Volunteers on Isle of Dogs foreshore opposite Greenwich on an annual Thames21's clean-up - Credit: Thames21

The coronavirus is causing one of the biggest pollution crises along the Thames in decades including Covid face masks being washed ashore. 

Covid disposable face mask on the Thames foreshore at Isle of Dogs 

Discarded single-use Covid face mask washed up at Isle of Dogs - Credit: Thames21

One of the worst spots is the foreshore along the Isle of Dogs where the tidal flow is slowed down by the bend in the river, the latest mass survey by Thames 21 charity has found. 

Covid PPE being discarded included plastic gloves and masks found on 70 per cent of the stretches being studied. 

The foreshore was surveyed by staff and volunteers which has discovered “every section of river found to contain plastic” at an average of 322 pieces to every 100 yards.   

Microplastic pollution being fished out of Millwall Docks

Microplastic pollution fished out of Millwall Docks - Credit: Thames21

The pandemic also appears to be causing an increase in single-use plastic pollution, with 1,600 plastic cups recovered from clean-ups between July and September, twice as many as the same period last year despite pubs and restaurants being closed during the lockdown. 
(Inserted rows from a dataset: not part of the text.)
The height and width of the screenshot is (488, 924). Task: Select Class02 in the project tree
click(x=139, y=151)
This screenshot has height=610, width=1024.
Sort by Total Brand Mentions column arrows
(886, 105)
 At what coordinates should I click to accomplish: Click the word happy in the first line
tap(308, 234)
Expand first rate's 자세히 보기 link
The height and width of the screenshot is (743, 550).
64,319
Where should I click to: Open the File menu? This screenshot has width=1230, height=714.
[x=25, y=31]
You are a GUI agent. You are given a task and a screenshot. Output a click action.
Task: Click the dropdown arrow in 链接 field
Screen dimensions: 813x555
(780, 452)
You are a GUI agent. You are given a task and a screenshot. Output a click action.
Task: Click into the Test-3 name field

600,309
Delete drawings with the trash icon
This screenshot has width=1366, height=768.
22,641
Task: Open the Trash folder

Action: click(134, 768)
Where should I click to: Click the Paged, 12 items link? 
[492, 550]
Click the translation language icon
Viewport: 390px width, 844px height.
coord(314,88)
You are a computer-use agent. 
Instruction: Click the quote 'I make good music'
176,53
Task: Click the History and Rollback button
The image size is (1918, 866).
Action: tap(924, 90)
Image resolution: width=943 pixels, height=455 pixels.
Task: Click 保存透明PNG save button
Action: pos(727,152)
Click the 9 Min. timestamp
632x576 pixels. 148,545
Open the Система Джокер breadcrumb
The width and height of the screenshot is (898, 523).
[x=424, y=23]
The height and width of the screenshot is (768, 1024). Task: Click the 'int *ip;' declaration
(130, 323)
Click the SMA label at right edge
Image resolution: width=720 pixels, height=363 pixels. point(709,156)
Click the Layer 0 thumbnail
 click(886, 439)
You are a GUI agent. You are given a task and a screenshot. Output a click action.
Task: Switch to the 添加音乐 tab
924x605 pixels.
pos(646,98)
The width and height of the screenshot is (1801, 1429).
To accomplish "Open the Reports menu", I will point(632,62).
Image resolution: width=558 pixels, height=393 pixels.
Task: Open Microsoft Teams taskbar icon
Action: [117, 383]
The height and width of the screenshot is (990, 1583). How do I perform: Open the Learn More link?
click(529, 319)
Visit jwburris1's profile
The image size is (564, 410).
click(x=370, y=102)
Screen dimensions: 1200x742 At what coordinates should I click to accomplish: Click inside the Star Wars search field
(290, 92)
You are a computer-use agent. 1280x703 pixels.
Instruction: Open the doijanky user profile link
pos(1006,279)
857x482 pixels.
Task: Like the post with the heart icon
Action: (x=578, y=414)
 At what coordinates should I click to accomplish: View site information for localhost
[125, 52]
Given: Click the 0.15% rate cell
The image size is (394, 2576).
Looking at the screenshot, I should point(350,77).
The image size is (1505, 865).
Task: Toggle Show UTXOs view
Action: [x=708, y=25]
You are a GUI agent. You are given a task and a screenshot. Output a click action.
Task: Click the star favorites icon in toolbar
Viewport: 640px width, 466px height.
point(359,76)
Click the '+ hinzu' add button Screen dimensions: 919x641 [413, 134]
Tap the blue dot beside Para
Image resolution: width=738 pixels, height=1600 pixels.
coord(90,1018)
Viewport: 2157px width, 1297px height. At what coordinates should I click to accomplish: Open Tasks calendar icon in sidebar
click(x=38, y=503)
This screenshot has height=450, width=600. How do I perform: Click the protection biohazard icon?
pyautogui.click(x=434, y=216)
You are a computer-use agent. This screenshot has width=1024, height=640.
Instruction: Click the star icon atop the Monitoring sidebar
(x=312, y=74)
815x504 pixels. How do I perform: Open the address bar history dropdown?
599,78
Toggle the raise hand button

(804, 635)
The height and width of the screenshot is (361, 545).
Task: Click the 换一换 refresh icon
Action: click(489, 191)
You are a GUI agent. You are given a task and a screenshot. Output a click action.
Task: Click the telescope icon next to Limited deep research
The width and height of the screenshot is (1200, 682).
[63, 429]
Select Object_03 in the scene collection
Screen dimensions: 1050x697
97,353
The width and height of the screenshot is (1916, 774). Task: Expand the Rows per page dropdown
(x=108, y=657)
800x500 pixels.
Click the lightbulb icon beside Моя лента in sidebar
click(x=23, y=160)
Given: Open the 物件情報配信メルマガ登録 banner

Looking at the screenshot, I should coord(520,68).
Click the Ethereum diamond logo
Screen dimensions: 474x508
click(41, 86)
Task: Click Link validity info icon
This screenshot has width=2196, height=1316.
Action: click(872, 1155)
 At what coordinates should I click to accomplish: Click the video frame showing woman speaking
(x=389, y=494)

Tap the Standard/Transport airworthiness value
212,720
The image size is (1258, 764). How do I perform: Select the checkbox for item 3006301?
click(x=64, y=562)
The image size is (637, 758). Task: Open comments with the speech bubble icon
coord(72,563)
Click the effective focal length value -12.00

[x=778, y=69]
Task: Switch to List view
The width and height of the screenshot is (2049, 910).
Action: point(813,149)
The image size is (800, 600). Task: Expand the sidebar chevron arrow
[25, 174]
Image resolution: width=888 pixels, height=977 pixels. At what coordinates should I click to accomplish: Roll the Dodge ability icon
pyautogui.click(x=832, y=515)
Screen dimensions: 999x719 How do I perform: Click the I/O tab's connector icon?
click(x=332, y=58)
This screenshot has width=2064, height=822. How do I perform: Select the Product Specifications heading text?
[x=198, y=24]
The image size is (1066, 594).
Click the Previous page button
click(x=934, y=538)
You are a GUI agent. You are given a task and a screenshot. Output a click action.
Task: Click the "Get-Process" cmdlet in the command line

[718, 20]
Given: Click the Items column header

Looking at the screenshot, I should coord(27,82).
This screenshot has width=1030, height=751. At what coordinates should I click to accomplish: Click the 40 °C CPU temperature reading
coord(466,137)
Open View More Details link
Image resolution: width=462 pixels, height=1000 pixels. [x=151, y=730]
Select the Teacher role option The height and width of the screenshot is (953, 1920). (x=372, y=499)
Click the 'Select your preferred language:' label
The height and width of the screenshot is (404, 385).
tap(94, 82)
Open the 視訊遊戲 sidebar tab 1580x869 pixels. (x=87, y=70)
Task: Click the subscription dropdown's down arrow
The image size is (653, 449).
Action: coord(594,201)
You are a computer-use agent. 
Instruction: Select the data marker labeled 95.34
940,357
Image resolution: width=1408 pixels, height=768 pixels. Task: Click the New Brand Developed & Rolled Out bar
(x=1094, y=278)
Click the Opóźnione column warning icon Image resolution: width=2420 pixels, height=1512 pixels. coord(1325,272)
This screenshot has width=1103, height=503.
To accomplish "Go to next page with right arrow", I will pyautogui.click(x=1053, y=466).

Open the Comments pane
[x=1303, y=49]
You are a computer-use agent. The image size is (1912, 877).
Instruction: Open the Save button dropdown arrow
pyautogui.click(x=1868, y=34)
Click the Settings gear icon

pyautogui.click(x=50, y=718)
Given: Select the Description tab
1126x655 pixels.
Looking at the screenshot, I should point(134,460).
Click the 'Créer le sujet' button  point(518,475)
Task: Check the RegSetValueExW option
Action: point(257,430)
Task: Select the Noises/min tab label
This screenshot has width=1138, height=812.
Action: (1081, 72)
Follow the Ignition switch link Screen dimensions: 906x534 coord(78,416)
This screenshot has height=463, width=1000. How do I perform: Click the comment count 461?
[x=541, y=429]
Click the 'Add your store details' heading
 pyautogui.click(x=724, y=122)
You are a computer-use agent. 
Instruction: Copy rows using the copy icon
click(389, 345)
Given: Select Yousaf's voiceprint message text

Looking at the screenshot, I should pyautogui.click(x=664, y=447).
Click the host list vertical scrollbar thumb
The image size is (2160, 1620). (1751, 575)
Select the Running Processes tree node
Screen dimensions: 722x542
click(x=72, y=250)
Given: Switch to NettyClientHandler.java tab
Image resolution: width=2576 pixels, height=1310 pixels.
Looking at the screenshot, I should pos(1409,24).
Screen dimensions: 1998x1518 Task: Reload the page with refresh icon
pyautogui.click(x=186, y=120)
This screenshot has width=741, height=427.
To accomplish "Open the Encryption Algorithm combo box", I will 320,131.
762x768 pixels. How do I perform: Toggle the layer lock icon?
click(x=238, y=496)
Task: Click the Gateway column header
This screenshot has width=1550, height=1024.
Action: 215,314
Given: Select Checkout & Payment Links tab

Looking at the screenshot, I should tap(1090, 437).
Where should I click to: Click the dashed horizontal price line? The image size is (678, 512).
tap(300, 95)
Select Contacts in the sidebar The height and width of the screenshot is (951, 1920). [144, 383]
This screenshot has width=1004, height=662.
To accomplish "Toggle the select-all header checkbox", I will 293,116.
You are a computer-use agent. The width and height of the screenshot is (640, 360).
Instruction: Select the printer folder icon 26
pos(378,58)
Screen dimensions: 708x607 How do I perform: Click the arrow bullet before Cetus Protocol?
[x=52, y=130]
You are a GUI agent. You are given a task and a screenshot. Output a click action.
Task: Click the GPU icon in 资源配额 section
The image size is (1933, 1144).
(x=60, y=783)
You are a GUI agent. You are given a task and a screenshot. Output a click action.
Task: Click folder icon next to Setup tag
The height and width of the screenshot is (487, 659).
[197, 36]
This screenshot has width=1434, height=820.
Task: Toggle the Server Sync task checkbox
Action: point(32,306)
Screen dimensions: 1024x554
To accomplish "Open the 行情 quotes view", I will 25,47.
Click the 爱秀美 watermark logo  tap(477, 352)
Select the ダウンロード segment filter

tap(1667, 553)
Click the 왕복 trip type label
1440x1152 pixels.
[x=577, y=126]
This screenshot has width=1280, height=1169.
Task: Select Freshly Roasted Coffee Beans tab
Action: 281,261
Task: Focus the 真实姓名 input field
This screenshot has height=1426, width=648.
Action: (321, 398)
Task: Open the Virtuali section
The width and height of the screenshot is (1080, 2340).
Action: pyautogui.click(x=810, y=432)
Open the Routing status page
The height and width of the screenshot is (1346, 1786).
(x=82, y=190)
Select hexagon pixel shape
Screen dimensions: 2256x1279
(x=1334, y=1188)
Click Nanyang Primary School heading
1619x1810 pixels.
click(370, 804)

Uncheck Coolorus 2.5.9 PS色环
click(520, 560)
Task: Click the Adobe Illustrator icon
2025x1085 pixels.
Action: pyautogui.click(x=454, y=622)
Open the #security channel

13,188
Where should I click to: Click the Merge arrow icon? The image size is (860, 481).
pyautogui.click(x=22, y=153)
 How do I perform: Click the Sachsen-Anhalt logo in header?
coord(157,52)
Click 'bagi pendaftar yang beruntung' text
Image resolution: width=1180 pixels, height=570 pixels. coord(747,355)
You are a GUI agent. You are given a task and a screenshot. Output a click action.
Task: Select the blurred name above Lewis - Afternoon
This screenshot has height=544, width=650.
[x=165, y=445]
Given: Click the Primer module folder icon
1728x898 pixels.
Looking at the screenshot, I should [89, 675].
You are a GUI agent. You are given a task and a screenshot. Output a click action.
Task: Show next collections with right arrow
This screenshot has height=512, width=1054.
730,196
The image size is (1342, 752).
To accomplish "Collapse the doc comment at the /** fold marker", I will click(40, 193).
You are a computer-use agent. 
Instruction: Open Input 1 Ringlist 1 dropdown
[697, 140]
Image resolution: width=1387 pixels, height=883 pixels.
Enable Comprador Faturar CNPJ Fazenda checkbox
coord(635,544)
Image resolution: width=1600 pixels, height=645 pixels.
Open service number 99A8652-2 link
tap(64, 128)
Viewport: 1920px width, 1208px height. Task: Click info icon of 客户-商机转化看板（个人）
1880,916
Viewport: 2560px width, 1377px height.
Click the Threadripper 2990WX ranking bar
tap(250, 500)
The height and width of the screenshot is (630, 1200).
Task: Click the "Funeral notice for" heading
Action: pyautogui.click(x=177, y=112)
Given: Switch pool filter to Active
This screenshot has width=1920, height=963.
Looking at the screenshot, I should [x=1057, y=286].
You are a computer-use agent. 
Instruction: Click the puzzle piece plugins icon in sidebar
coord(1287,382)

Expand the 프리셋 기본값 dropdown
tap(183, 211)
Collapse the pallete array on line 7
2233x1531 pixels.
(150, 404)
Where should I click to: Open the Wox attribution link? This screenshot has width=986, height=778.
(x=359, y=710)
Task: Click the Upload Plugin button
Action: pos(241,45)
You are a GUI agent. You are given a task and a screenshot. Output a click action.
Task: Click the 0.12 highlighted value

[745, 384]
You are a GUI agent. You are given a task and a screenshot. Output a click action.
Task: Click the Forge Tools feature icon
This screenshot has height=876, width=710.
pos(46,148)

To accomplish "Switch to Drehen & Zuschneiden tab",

Plastic cups washed up on the Thames foreshore

One of many single-use plastic cups washed up on the foreshore - Credit: Thames21

“Covid has seen the move away from reusable to single-use items in the mistaken belief that these are safer,” Thames21’s  monitoring co-ordinator AJ McConville said.

“The health of the Thames should not depend on volunteer clean-ups — we need to turn off the plastic tap at source.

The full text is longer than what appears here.